La Direzione distrettuale antimafia di Venezia ha presentato un ricorso in Appello contro la sentenza emessa dai giudici del tribunale di Venezia, presieduti dal giudice Roberto Manduzio. Questa sentenza ha condannato 31 persone, ma ha ridotto l’accusa di associazione di stampo mafioso ad associazione semplice.

Nelle oltre 3.000 pagine di motivazioni depositate a dicembre, i giudici hanno evidenziato che Donadio e i suoi soci si definivano “Casalesi di Eraclea”, ma queste espressioni erano considerate “meri esibizionismi” utilizzati per impressionare attribuendo loro un’importanza criminale significativa. Secondo i giudici, la realtà è diversa, mancando una forza intimidatrice del sodalizio di Donadio nei confronti della comunità locale. Inoltre, mancano “contatti con la casa madre”, tanto che Nicola Schiavone, figlio di Sandokan e diventato collaboratore di giustizia, ha dichiarato di non conoscere Donadio e il suo braccio destro Raffaele Buonanno.

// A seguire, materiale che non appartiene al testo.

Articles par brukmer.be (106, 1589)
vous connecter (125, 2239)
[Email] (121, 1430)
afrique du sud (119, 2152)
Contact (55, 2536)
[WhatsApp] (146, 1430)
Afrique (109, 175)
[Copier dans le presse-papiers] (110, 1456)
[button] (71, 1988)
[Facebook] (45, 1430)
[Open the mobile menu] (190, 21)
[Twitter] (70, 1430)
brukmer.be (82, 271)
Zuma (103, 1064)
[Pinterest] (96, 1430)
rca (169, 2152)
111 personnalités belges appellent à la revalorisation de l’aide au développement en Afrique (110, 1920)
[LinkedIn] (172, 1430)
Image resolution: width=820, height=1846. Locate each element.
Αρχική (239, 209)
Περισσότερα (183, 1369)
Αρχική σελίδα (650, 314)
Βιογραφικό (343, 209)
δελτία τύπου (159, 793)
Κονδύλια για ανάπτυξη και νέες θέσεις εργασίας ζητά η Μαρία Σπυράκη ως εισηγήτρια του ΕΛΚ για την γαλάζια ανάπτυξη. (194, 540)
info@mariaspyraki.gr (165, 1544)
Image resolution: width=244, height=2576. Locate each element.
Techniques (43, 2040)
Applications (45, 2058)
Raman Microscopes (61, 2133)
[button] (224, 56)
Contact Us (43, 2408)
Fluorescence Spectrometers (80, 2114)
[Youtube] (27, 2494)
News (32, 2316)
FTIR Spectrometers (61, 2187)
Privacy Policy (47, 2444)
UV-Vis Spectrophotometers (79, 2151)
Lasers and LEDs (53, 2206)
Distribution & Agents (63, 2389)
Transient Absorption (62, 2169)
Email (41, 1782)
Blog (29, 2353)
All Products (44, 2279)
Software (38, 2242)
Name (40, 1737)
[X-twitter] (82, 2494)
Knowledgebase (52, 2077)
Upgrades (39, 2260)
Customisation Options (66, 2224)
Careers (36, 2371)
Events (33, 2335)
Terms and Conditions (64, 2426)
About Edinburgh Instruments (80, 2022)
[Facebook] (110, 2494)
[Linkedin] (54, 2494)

Queste motivazioni hanno spinto i pubblici ministeri Roberto Terzo e Federica Baccaglini, insieme alla Regione Veneto, parte civile nel processo di primo grado, a presentare un ricorso consistente contro la sentenza. Secondo la Procura, le prove fornite, comprese le intercettazioni e le intimidazioni riferite ai Casalesi, inserite nelle 190 pagine dell’appello, potrebbero rimettere in discussione l’accusa di associazione mafiosa nel secondo grado.

La corte veneziana aveva condannato, tra i principali imputati, Luciano Donadio, presunto capo del gruppo, a 26 anni di carcere; Raffaele Buonanno a 19 anni; Antonio Buonanno a 14 anni; Adriano Donadio, figlio di Luciano, a 5 anni e 8 mesi. Tra gli assolti, c’era l’ex sindaco di Eraclea, Mirco Mestre, che potrebbe essere nuovamente giudicato con il ricorso presentato.

Questo ricorso in Appello potrebbe portare a una revisione dell’accusa di associazione mafiosa nel caso di Donadio e dei suoi soci. La decisione finale spetterà ai giudici del tribunale di Venezia.